▶ What needs to be done:
An exact, complete copy of the lines below is the expected answer.

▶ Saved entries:

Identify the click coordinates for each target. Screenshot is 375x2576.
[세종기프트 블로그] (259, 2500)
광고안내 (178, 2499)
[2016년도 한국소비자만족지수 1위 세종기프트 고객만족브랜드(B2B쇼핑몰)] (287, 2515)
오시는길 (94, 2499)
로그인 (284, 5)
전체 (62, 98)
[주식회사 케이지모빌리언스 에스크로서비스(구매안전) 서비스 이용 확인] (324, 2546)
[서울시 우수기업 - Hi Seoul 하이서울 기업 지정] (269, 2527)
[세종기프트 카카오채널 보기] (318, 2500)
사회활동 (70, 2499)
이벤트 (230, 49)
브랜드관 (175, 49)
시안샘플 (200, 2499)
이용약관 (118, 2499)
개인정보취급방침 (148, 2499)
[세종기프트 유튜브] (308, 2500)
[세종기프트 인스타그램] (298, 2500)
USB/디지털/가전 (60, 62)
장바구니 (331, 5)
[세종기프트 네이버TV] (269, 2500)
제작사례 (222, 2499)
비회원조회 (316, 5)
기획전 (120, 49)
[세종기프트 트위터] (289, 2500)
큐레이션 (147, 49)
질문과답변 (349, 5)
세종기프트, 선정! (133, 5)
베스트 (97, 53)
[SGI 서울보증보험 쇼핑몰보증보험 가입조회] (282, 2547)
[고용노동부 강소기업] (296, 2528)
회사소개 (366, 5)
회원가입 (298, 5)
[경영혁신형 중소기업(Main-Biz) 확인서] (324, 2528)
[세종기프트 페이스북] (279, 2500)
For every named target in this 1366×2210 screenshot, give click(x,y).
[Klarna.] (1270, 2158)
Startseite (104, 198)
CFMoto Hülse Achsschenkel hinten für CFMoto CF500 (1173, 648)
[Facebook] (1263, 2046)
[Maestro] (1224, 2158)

▶ Result for this exercise:
Identify the click coordinates for each target. Screenshot is 375x2576.
[세종기프트 블로그] (259, 2500)
광고안내 (178, 2499)
[2016년도 한국소비자만족지수 1위 세종기프트 고객만족브랜드(B2B쇼핑몰)] (287, 2515)
오시는길 (94, 2499)
로그인 (284, 5)
전체 (62, 98)
[주식회사 케이지모빌리언스 에스크로서비스(구매안전) 서비스 이용 확인] (324, 2546)
[서울시 우수기업 - Hi Seoul 하이서울 기업 지정] (269, 2527)
[세종기프트 카카오채널 보기] (318, 2500)
사회활동 (70, 2499)
이벤트 (230, 49)
브랜드관 (175, 49)
시안샘플 (200, 2499)
이용약관 (118, 2499)
개인정보취급방침 (148, 2499)
[세종기프트 유튜브] (308, 2500)
[세종기프트 인스타그램] (298, 2500)
USB/디지털/가전 (60, 62)
장바구니 (331, 5)
[세종기프트 네이버TV] (269, 2500)
제작사례 (222, 2499)
비회원조회 (316, 5)
기획전 (120, 49)
[세종기프트 트위터] (289, 2500)
큐레이션 (147, 49)
질문과답변 (349, 5)
세종기프트, 선정! (133, 5)
베스트 (97, 53)
[SGI 서울보증보험 쇼핑몰보증보험 가입조회] (282, 2547)
[고용노동부 강소기업] (296, 2528)
회사소개 (366, 5)
회원가입 (298, 5)
[경영혁신형 중소기업(Main-Biz) 확인서] (324, 2528)
[세종기프트 페이스북] (279, 2500)
For every named target in this 1366×2210 screenshot, give click(x,y).
[Klarna.] (1270, 2158)
Startseite (104, 198)
CFMoto Hülse Achsschenkel hinten für CFMoto CF500 (1173, 648)
[Facebook] (1263, 2046)
[Maestro] (1224, 2158)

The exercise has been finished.